=== Begin Enclosure ===

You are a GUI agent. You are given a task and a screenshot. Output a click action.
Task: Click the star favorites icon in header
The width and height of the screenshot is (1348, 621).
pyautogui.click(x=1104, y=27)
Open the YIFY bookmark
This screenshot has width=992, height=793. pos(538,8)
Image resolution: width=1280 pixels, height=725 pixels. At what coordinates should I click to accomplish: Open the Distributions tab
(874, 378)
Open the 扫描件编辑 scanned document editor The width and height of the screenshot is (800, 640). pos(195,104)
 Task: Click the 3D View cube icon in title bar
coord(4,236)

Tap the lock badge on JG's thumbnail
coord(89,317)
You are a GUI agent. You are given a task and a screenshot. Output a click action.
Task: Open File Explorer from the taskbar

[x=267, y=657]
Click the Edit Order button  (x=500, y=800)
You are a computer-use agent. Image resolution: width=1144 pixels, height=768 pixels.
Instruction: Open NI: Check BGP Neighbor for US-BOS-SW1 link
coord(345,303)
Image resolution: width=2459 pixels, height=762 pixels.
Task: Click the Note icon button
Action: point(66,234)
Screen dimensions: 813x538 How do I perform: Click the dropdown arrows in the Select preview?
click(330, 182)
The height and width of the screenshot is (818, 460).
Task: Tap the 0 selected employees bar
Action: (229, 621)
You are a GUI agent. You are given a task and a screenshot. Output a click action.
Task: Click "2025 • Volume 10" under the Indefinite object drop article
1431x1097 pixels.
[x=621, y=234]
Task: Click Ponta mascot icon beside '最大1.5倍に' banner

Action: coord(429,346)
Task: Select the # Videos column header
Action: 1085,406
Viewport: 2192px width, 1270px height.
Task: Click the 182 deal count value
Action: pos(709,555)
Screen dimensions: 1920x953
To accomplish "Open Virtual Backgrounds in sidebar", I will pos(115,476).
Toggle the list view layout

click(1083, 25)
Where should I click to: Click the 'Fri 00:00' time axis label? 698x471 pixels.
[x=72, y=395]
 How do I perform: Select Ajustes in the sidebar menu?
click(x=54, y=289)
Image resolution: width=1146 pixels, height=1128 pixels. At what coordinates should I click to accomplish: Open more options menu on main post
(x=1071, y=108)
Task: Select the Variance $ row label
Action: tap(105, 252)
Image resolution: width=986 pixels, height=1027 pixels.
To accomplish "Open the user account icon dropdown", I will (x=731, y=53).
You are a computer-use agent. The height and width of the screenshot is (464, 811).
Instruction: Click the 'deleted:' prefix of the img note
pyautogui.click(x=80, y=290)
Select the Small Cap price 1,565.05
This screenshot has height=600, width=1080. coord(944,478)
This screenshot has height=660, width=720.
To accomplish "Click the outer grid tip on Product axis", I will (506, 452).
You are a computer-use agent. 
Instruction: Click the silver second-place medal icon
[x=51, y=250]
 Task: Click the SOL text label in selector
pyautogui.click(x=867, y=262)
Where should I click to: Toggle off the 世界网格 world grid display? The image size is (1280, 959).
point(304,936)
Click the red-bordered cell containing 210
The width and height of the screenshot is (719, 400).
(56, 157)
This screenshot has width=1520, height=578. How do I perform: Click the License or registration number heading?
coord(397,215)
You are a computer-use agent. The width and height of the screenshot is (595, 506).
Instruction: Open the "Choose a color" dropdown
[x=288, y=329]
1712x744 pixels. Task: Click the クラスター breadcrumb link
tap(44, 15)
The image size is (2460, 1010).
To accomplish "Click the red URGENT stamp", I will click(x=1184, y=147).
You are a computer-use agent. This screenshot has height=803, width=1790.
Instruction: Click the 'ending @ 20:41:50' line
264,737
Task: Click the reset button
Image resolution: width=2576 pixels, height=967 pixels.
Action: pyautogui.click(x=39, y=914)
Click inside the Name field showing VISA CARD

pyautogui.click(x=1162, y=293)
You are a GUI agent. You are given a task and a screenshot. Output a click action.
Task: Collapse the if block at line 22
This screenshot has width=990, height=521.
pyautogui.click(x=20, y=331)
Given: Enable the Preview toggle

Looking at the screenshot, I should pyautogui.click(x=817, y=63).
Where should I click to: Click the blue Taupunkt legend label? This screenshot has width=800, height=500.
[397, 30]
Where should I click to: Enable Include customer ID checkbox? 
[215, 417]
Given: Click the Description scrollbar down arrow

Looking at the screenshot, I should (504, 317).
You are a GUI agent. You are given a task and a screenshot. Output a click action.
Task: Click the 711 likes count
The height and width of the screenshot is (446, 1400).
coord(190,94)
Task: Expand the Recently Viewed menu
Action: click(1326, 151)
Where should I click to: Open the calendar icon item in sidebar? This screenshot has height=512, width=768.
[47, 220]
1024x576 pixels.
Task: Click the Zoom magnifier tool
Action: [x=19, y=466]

=== End Enclosure ===

Task details
Copy out the entries. Leave every line exactly as it is.

Finished exercise
You are a GUI agent. You are given a task and a screenshot. Output a click action.
Task: Click the star favorites icon in header
The width and height of the screenshot is (1348, 621).
pyautogui.click(x=1104, y=27)
Open the YIFY bookmark
This screenshot has width=992, height=793. pos(538,8)
Image resolution: width=1280 pixels, height=725 pixels. At what coordinates should I click to accomplish: Open the Distributions tab
(874, 378)
Open the 扫描件编辑 scanned document editor The width and height of the screenshot is (800, 640). pos(195,104)
 Task: Click the 3D View cube icon in title bar
coord(4,236)

Tap the lock badge on JG's thumbnail
coord(89,317)
You are a GUI agent. You are given a task and a screenshot. Output a click action.
Task: Open File Explorer from the taskbar

[x=267, y=657]
Click the Edit Order button  (x=500, y=800)
You are a computer-use agent. Image resolution: width=1144 pixels, height=768 pixels.
Instruction: Open NI: Check BGP Neighbor for US-BOS-SW1 link
coord(345,303)
Image resolution: width=2459 pixels, height=762 pixels.
Task: Click the Note icon button
Action: point(66,234)
Screen dimensions: 813x538 How do I perform: Click the dropdown arrows in the Select preview?
click(330, 182)
The height and width of the screenshot is (818, 460).
Task: Tap the 0 selected employees bar
Action: (229, 621)
You are a GUI agent. You are given a task and a screenshot. Output a click action.
Task: Click "2025 • Volume 10" under the Indefinite object drop article
1431x1097 pixels.
[x=621, y=234]
Task: Click Ponta mascot icon beside '最大1.5倍に' banner

Action: coord(429,346)
Task: Select the # Videos column header
Action: 1085,406
Viewport: 2192px width, 1270px height.
Task: Click the 182 deal count value
Action: pos(709,555)
Screen dimensions: 1920x953
To accomplish "Open Virtual Backgrounds in sidebar", I will pos(115,476).
Toggle the list view layout

click(1083, 25)
Where should I click to: Click the 'Fri 00:00' time axis label? 698x471 pixels.
[x=72, y=395]
 How do I perform: Select Ajustes in the sidebar menu?
click(x=54, y=289)
Image resolution: width=1146 pixels, height=1128 pixels. At what coordinates should I click to accomplish: Open more options menu on main post
(x=1071, y=108)
Task: Select the Variance $ row label
Action: tap(105, 252)
Image resolution: width=986 pixels, height=1027 pixels.
To accomplish "Open the user account icon dropdown", I will (x=731, y=53).
You are a computer-use agent. The height and width of the screenshot is (464, 811).
Instruction: Click the 'deleted:' prefix of the img note
pyautogui.click(x=80, y=290)
Select the Small Cap price 1,565.05
This screenshot has height=600, width=1080. coord(944,478)
This screenshot has height=660, width=720.
To accomplish "Click the outer grid tip on Product axis", I will (506, 452).
You are a computer-use agent. 
Instruction: Click the silver second-place medal icon
[x=51, y=250]
 Task: Click the SOL text label in selector
pyautogui.click(x=867, y=262)
Where should I click to: Toggle off the 世界网格 world grid display? The image size is (1280, 959).
point(304,936)
Click the red-bordered cell containing 210
The width and height of the screenshot is (719, 400).
(56, 157)
This screenshot has width=1520, height=578. How do I perform: Click the License or registration number heading?
coord(397,215)
You are a computer-use agent. The width and height of the screenshot is (595, 506).
Instruction: Open the "Choose a color" dropdown
[x=288, y=329]
1712x744 pixels. Task: Click the クラスター breadcrumb link
tap(44, 15)
The image size is (2460, 1010).
To accomplish "Click the red URGENT stamp", I will click(x=1184, y=147).
You are a computer-use agent. This screenshot has height=803, width=1790.
Instruction: Click the 'ending @ 20:41:50' line
264,737
Task: Click the reset button
Image resolution: width=2576 pixels, height=967 pixels.
Action: pyautogui.click(x=39, y=914)
Click inside the Name field showing VISA CARD

pyautogui.click(x=1162, y=293)
You are a GUI agent. You are given a task and a screenshot. Output a click action.
Task: Collapse the if block at line 22
This screenshot has width=990, height=521.
pyautogui.click(x=20, y=331)
Given: Enable the Preview toggle

Looking at the screenshot, I should pyautogui.click(x=817, y=63).
Where should I click to: Click the blue Taupunkt legend label? This screenshot has width=800, height=500.
[397, 30]
Where should I click to: Enable Include customer ID checkbox? 
[215, 417]
Given: Click the Description scrollbar down arrow

Looking at the screenshot, I should (504, 317).
You are a GUI agent. You are given a task and a screenshot. Output a click action.
Task: Click the 711 likes count
The height and width of the screenshot is (446, 1400).
coord(190,94)
Task: Expand the Recently Viewed menu
Action: click(1326, 151)
Where should I click to: Open the calendar icon item in sidebar? This screenshot has height=512, width=768.
[47, 220]
1024x576 pixels.
Task: Click the Zoom magnifier tool
Action: [x=19, y=466]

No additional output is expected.